Dos viajeros




La historia se cuenta rápido, como uno de esos cuentos infantiles que se recitan con los dedos de la mano. 
Dos viajeros salieron hacia la montaña. 
Dos viajeros se perdieron en la tormenta.
Dos viajeros se quedaron colgando de un risco.
Un viajero regresó. 
La historia no cuenta las noches en vela, las partidas de búsqueda sin resultado, la habitación vacía, la incertidumbre que se hace eterna. 
Pero claro, no hay dedos suficientes en una mano para contar todo eso. 
En realidad mi hermano era un incordio más que otra cosa. Disfrutaba con pequeñas crueldades, bromas que sólo le hacían gracia a él. Le divertían tanto que era capaz de reírse durante horas y recordarlas durante días. De niños me metía arena del gato en las zapatillas. Escondía mis deberes y luego fingía encontrarlos. Apagaba el despertador y salía corriendo hacia clase cuando yo salía en pijama al pasillo. 
En esas ocasiones lo hubiera tirado escaleras abajo y no me hubiera sentido culpable. 
Pero también era el que venía corriendo a mi cuarto cuando tenía una pesadillas y revisaba el armario y los bajos de la cama para comprobar que no había ningún monstruo. Me daba el trozo más grande del bizcocho de los domingos. Cuando mamá me servía el café sin azúcar porque decía que mis caries le estaban haciendo un agujero a su cartera, él fingía echarse azúcar en el café y me pasaba bajo la mesa el sobrecito de azúcar abierto. Yo me bebía mi café sin mirarlo, porque si lo hacía me entraba la risa, y él permanecía serio, la imagen del niño bueno, y enrollaba entre los dedos la tira que había arrancado del sobre.
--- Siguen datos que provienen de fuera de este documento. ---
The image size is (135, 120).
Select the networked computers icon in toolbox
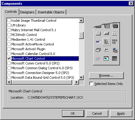pyautogui.click(x=115, y=50)
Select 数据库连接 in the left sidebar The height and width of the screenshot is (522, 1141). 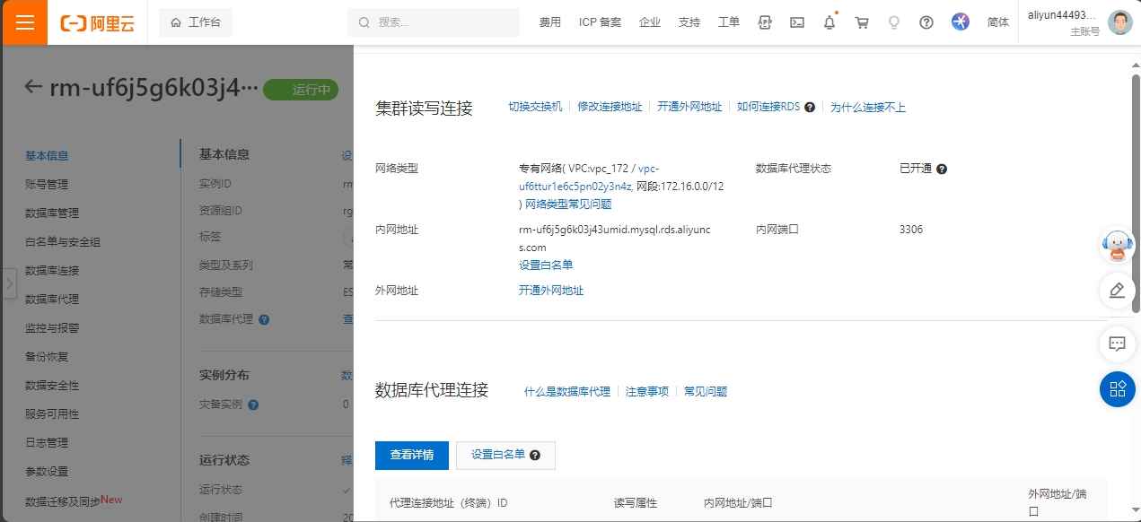click(x=52, y=270)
Ha pasado un año. Tiempo suficiente para dejar de buscarlo y para empezar a recordarlo. O eso dice el tío Julián. Y ha juntado a la familia y a los amigos y ha organizado una comida en su recuerdo y él y mamá le han dado un abrazo muy fuerte a Mateo y se han empeñado en sentarlo a mi lado. 
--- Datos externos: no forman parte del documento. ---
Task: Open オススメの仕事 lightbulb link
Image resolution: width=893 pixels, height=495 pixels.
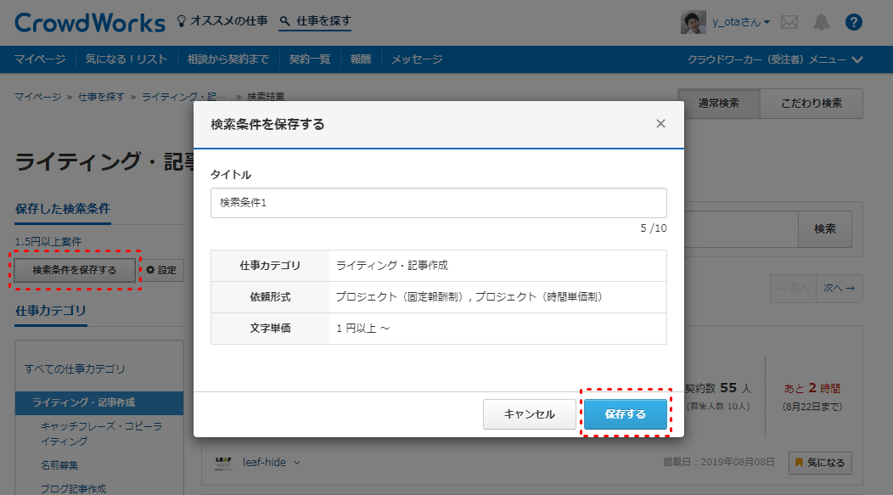Action: tap(222, 22)
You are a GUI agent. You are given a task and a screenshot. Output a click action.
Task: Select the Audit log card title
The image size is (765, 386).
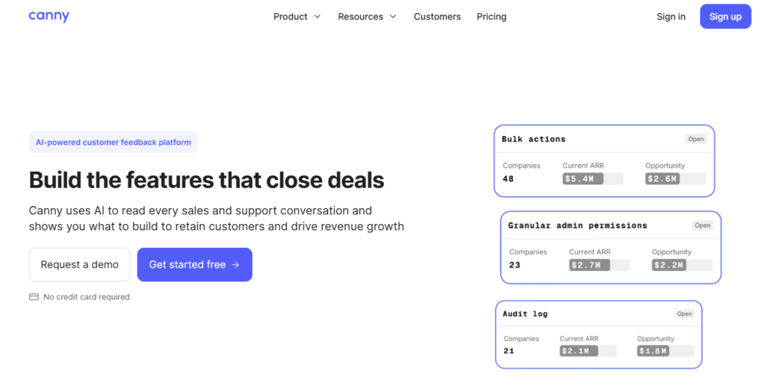(525, 314)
Mateo es el viajero del cuento que salió hacia la montaña y que volvió.
Dicen que la comida ha estado buena. Pan con mantequilla, dos primeros y dos segundos y helado de postre. Ahora sirven el café y hacen circular fotografías de hace un año.
Mamá no me riñe cuando me echo el segundo sobre de azúcar y yo ya no lo espero. Para no tener que mirar las fotografías juego con las tiras de papel. Las enrollo igual que hacía él, entre el índice y el pulgar, con un único movimiento. 
El tío Julián se detiene en una foto.
—¿Que te hiciste? —le pregunta a Mateo.
Y nos enseña una fotografía en la que tiene el pelo de de punta y la cara llena de ronchas rojas. 
—Yo nada —dice con ligereza—Fue él, que me cambió la gomina por pegamento de barra. 
—¿Y esa cara?
Mateo se encoge de hombros, como hacen los hombres de mundo.
—Gomina en lugar de aftersun.
—Ay, siempre fue un bromista —ríe el tío Julián. 
Yo, que se mejor que nadie que sus bromas no tenían gracia, miro a Mateo por el rabillo del ojo. No se parece al de la fotografía. El de ahora camina con la espalda más recta, con la barbilla más alta, como si ocupara más espacio.
Sin pensarlo enrollo otra tira de papel. 
Sacan los licores y los puros. Arrancan los discursos y, por cada uno, enrollo una tira de papel. Cuando le piden a Mateo entre aplausos que hable, que hable y se pone en pie, tengo un nido de papel en el regazo. 
Mateo se incorpora, colorado, y se sacude del jersey unas cuantas tiras. Coge la copa para aclararse la garganta. Pesca un trocito de papel del agua con la ayuda de un tenedor. Da un trago, tose y escupe una tirita de papel. Tose otra vez, como si tuviera algo atravesado en la garganta y el tío Julián le da unas palmadas en la espalda. 
Más papelitos caen al suelo. 
Mateo se recupera. Y si tiene algo que decir no le da tiempo porque en ese instante entra por la puerta, discretamente, el guarda de la montaña y, cuando nos ve, se dirige a nosotros arrastrando con sus botas de campo un centenar de papelitos enrollados. 
Y Mateo se sienta. Tiene la espalda encorvada, la barbilla caída. Cualquiera diría que ocupa menos espacio.